Collected data:
=== Begin Enclosure ===
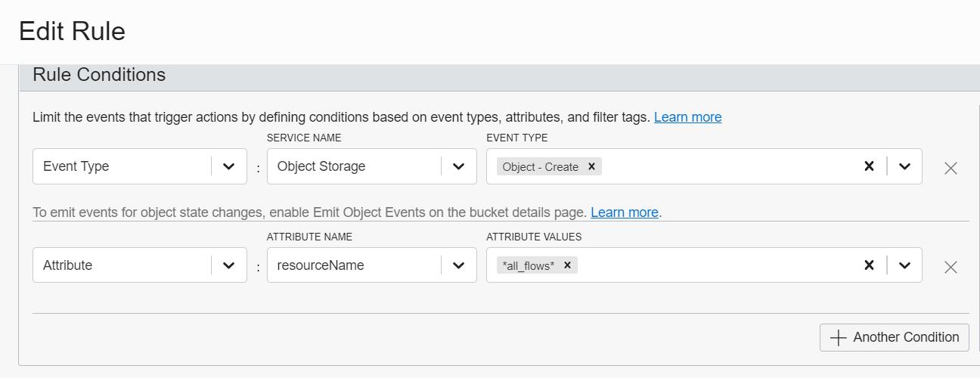Open the Service Name Object Storage dropdown

(458, 166)
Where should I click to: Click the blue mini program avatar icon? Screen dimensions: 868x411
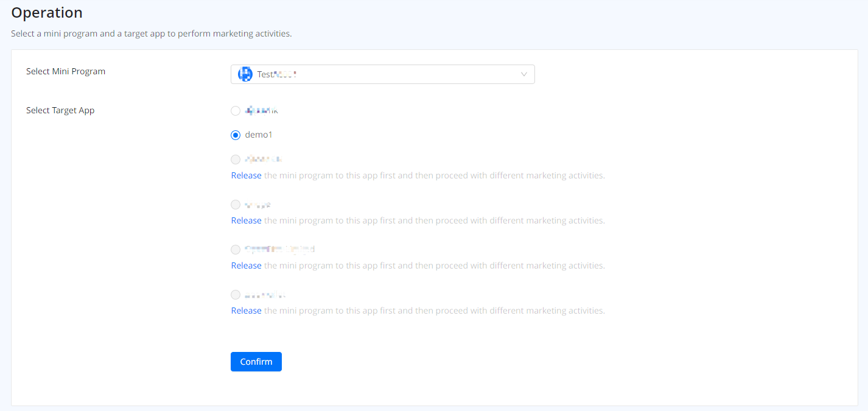click(245, 74)
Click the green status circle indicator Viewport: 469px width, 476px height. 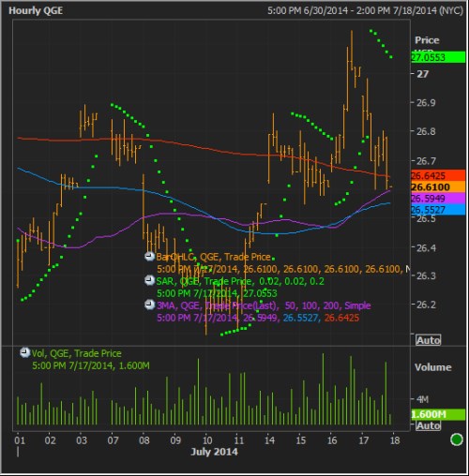coord(457,439)
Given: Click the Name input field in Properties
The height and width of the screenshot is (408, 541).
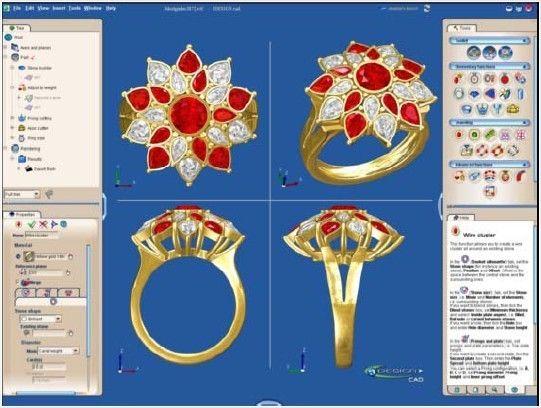Looking at the screenshot, I should (42, 235).
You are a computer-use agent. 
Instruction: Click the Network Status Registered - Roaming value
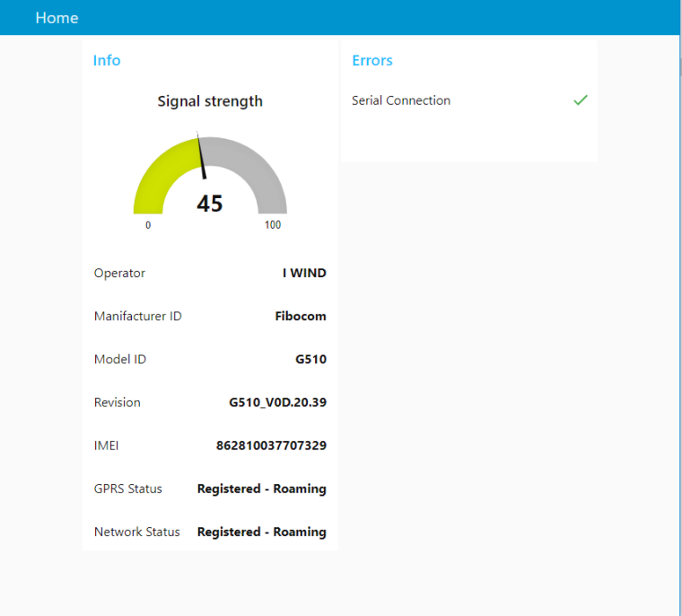261,532
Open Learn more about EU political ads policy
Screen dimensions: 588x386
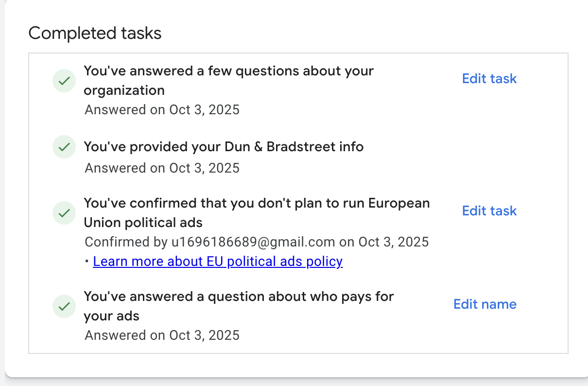coord(218,262)
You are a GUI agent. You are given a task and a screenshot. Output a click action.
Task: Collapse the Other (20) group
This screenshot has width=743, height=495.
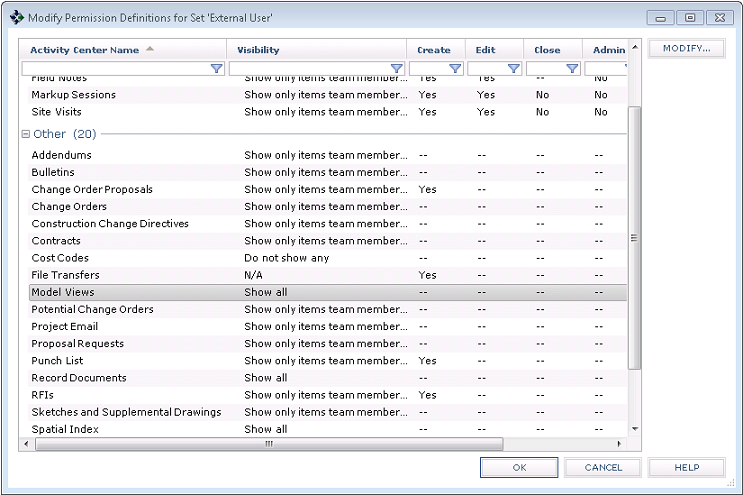(x=26, y=134)
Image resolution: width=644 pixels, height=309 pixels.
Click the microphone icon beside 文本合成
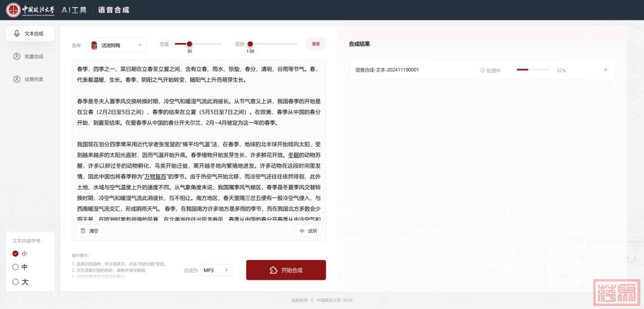point(17,34)
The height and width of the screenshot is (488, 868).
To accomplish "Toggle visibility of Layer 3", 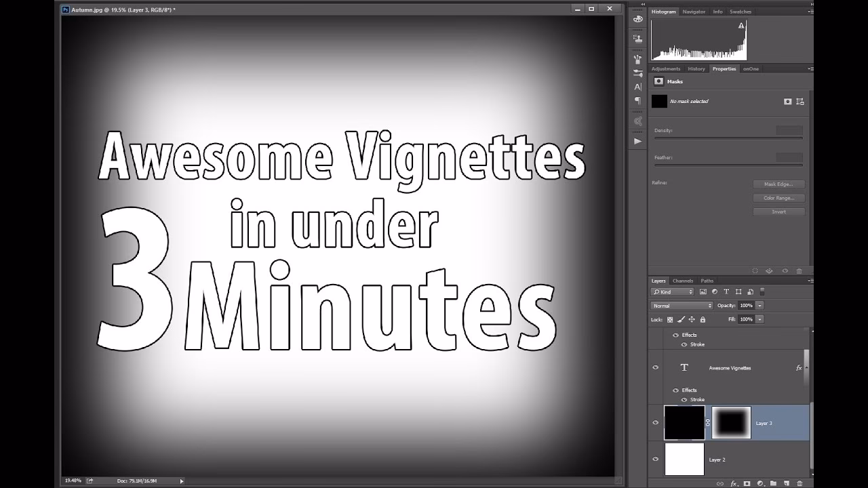I will pos(655,422).
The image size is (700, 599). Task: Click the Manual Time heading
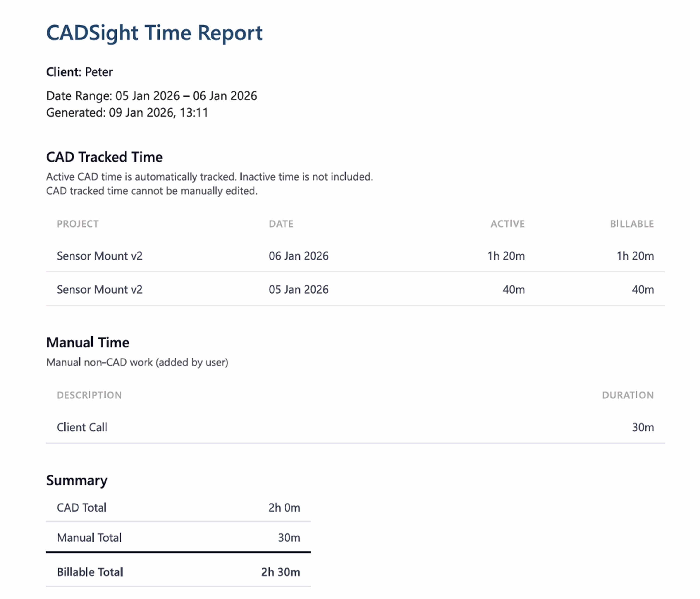[x=88, y=342]
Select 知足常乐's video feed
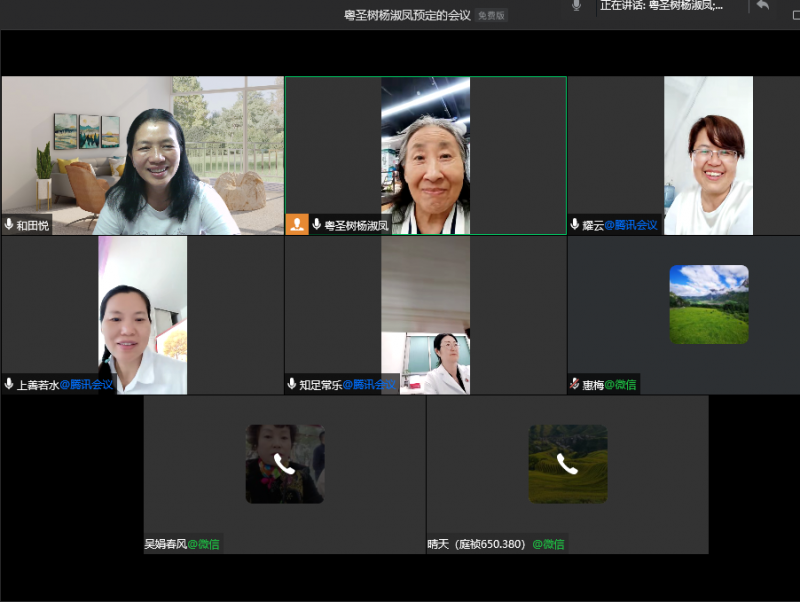Image resolution: width=800 pixels, height=602 pixels. (425, 315)
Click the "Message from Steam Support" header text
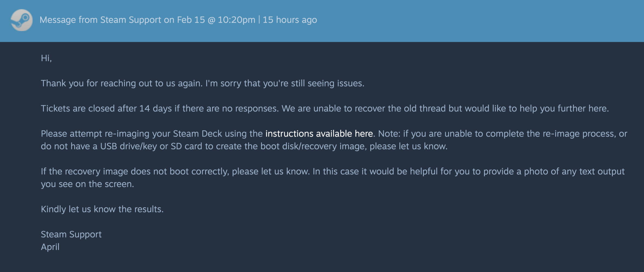 [x=100, y=20]
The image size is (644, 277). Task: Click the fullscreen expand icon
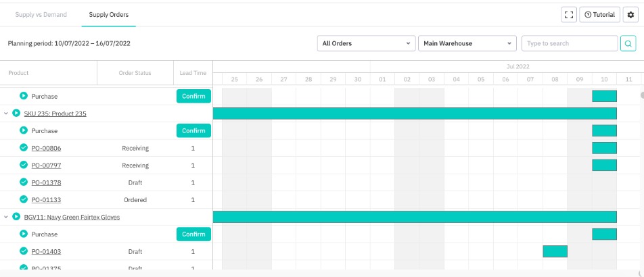pyautogui.click(x=568, y=15)

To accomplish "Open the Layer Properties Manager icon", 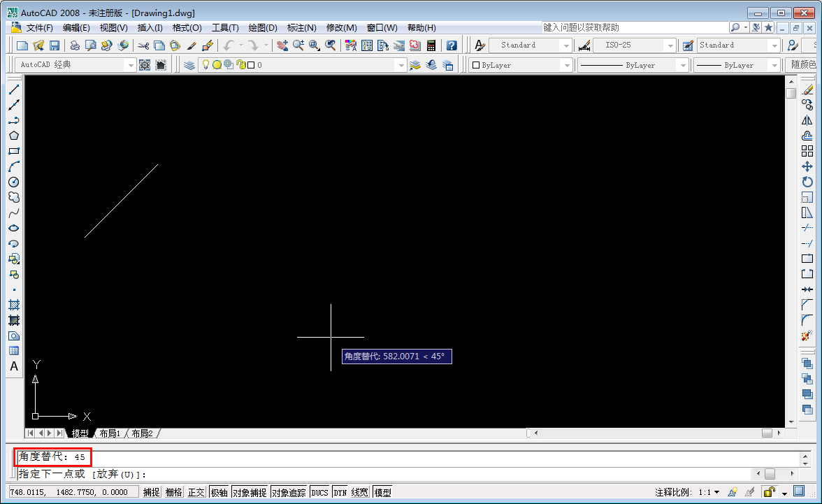I will coord(190,64).
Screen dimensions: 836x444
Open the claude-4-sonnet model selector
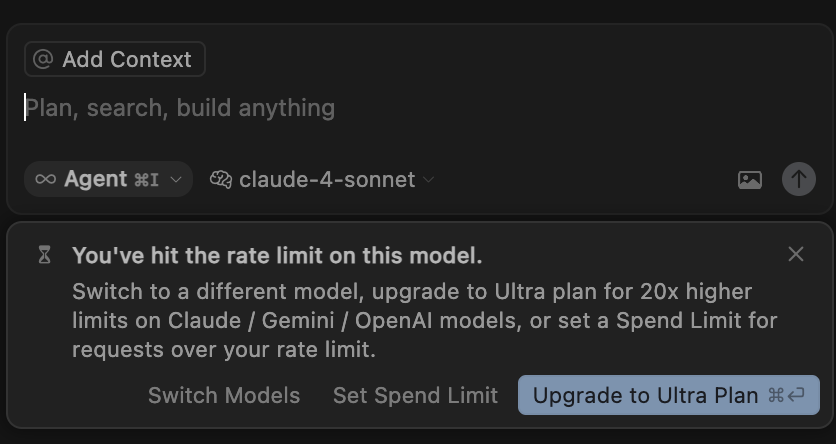pyautogui.click(x=322, y=180)
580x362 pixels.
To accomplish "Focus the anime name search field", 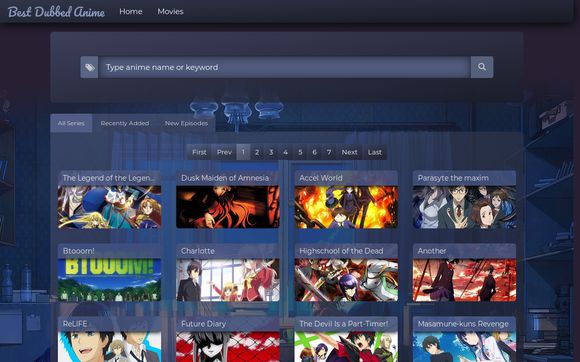I will point(284,67).
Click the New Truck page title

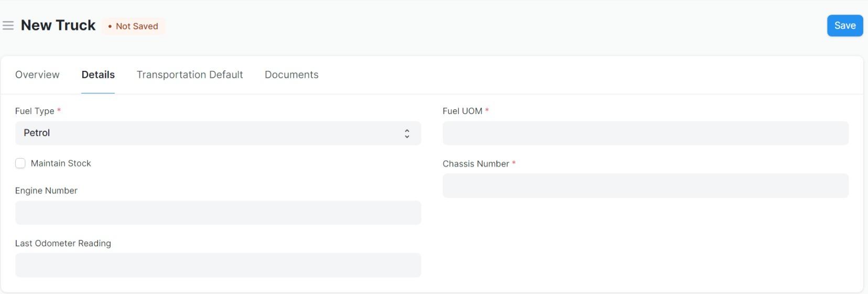click(x=58, y=25)
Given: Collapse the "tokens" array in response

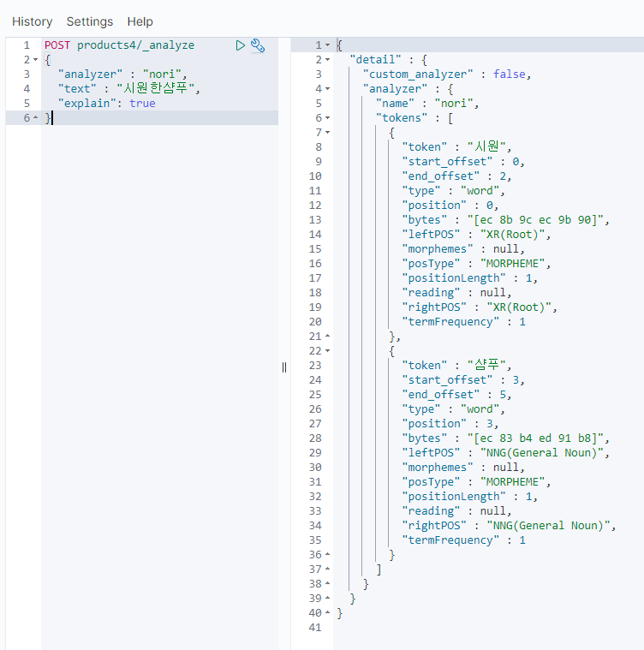Looking at the screenshot, I should pos(327,118).
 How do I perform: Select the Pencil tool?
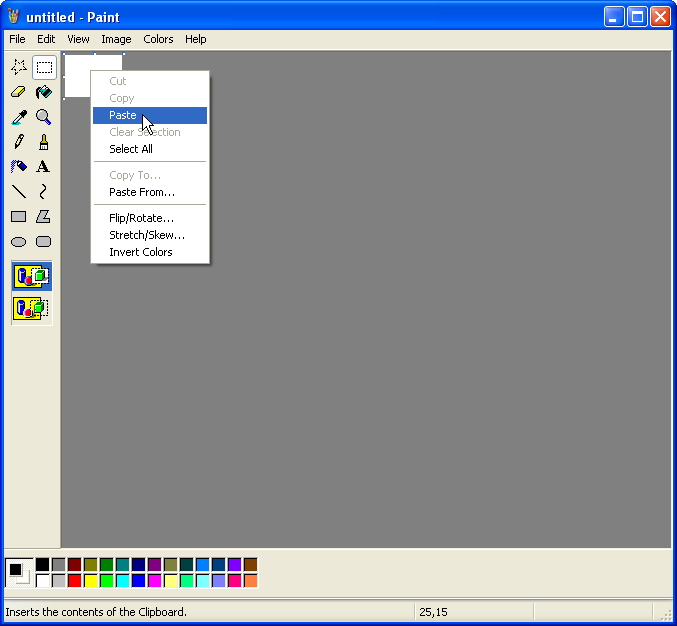click(x=18, y=142)
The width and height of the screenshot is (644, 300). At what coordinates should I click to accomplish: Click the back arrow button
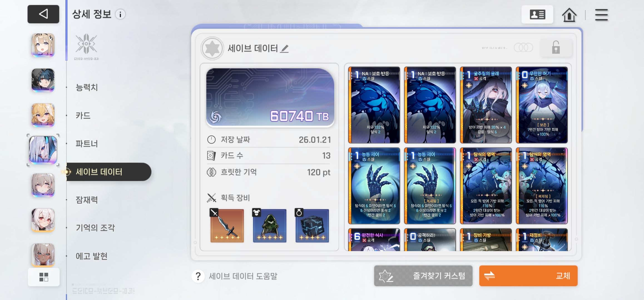pyautogui.click(x=43, y=14)
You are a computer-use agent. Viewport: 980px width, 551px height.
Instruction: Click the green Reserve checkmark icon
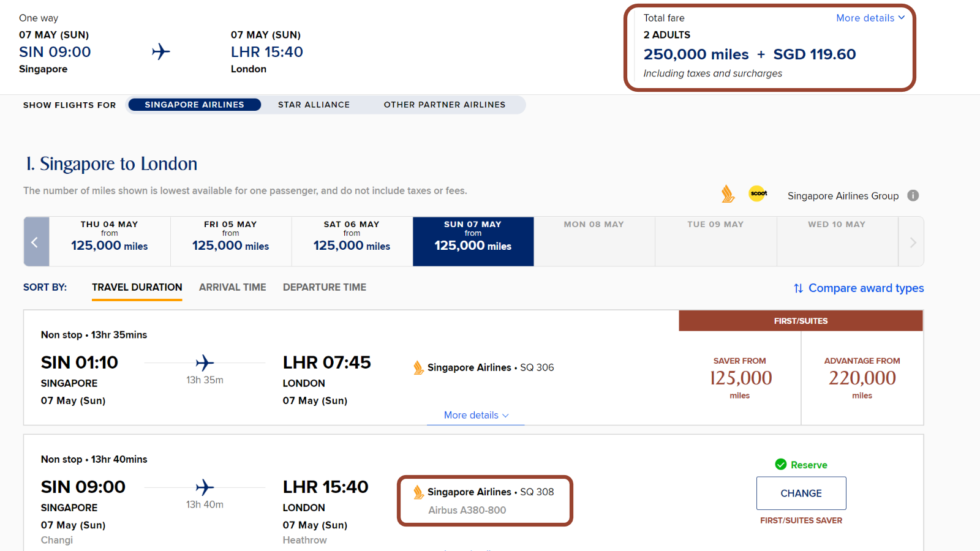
=== End Enclosure ===
_Task instructions_: Find, please, how many lines in the data include the word "agent", and put down that number only.

_Response area_: 3